L’ingénieur chargé de la démolition s’était engagé, « au nom du club positiviste de Paris », par un contrat longuement motivé, à exécuter « le 5 mai, jour anniversaire de la mort de Napoléon, le jugement prononcé par l’histoire et édicté par la Commune de Paris contre Napoléon Ier. » On lui débauchait souvent ses ouvriers et l’opération fut retardée jusqu’au 16. Ce jour, à deux heures, une foule remplissait les rues voisines fort inquiètes, car on prédisait toutes sortes de catastrophes. L’ingénieur, lui, s’était déclaré par son contrat « en mesure d’éviter tout danger ». Il avait scié la colonne horizontalement un peu au-dessus du piédestal. Une entaille en biseau devait faciliter la chute en arrière sur un vaste lit de fagots, de sable et de fumier accumulé dans l’axe de la rue de la Paix.
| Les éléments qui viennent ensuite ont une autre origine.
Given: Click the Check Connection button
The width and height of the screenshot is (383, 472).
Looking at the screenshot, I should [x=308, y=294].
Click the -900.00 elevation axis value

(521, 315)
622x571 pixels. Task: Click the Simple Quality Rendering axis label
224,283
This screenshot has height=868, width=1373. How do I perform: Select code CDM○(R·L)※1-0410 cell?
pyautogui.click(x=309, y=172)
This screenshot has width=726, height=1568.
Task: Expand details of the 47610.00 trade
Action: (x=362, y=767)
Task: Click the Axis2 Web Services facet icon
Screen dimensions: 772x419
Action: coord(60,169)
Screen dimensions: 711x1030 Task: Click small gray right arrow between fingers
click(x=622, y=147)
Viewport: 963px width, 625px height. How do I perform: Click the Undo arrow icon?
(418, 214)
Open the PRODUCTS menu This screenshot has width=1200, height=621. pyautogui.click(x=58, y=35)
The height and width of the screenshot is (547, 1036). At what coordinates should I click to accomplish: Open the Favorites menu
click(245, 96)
Un câble attaché au sommet de la colonne s’enroule autour du cabestan fixé à l’entrée de la rue. La place est remplie de gardes nationaux ; les fenêtres, les toits, de curieux. À défaut de Jules Simon et Ferry, partisans naguère du déboulonnement, Glais-Bizoin, l’ex-délégué à Tours, félicite le nouveau délégué à la police Ferré qui vient de remplacer Cournet et lui confie que son ardent désir depuis quarante ans est de voir démolir le monument expiatoire. Les musiques jouent la Marseillaise. Le cabestan vire, la poulie se brise, un homme est blessé. Des bruits de trahison circulent. Une nouvelle poulie est bientôt installée. À cinq heures, un officier paraît sur la balustrade, agite longtemps un drapeau tricolore et le fixe à la grille. À cinq heures et demie, le cabestan vire de nouveau. Quelques minutes après, César oscille et son bras chargé de victoire vainement bat le ciel. Le fût s’incline, d’un coup se brise en l’air avec des zigzags et s’abat sur le sol qui gémit. La tête de Bonaparte roule et le bras homicide gît détaché du tronc. Une acclamation comme d’un peuple délivré jaillit de milliers de poitrines. On se rue sur les ruines et, salué de clameurs enthousiastes, le drapeau rouge se plante sur le piédestal.